I have just finished reading Stephen King’s End of Watch, the final book in the Bill Hodges trilogy, and I highly recommend it. If you enjoy well-written thrillers with quirky characters, you’ll enjoy this, even more so if you like those characters to be full of flaws and a long way from action movie stars. The trilogy follows retired detective K. William “Bill” Hodges, who gains new friends and a new lease on life when he takes on trying to solve his last unresolved case. That turns into a new business, new discoveries, and, ultimately, confronting some difficult questions.

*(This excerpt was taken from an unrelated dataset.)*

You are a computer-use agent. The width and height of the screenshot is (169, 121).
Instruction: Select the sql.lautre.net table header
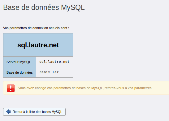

I’m not much for writing reviews - to be honest, I’m not much for reading reviews - but it’s a great ride that is quite worthy of King, though almost nothing like most of what people expect from him.

The reason I mention this here is because suicide plays a very large role in the stories. As is not uncommon for stories that feature a retired detective, Hodges is suicidal at the beginning of the tale, and a villain who tries to promote suicide is the trilogy’s primary antagonist. I don’t want to go too deep into spoiler territory, but it’s handled well, especially through the use of those flawed characters I mentioned, and it’s handled with hope. To put a nice, neat bow on it, King comes back to the subject at the end of his Author’s Note, reminding the reader to call the National Suicide Prevention Lifeline at 1-800-273-TALK (8255) if there is any need, and to not give up hope because, as he closes, “things can get better, and if you give them a chance, they usually do.”

Those who know me know that I am an avid Stephen King fan. I’ve read everything he has written, much of it multiple times. I’ve come to a conclusion over the years that I’m not even certain King, himself, is consciously aware of. While he is, of course, famous as the Master of Horror, Stephen King has written successfully in nearly every major genre there is. If you actually take a closer look at his body of work, you’ll find that he is almost more of a dramatist than a horror writer, and most of his work is compelling (and, as a result, successful) because of his fascination with and pretty solid understanding of human nature and the whole human condition. Almost every generation for the past thirty of forty years has had at least one groundbreaking drama or coming of age movie that was based on a Stephen King story. It’s true that he works fantastically well with the weird and the macabre, but there is another thread that runs through almost everything he has written (especially in the latter half of his career) that doesn’t get nearly as much attention: Hope.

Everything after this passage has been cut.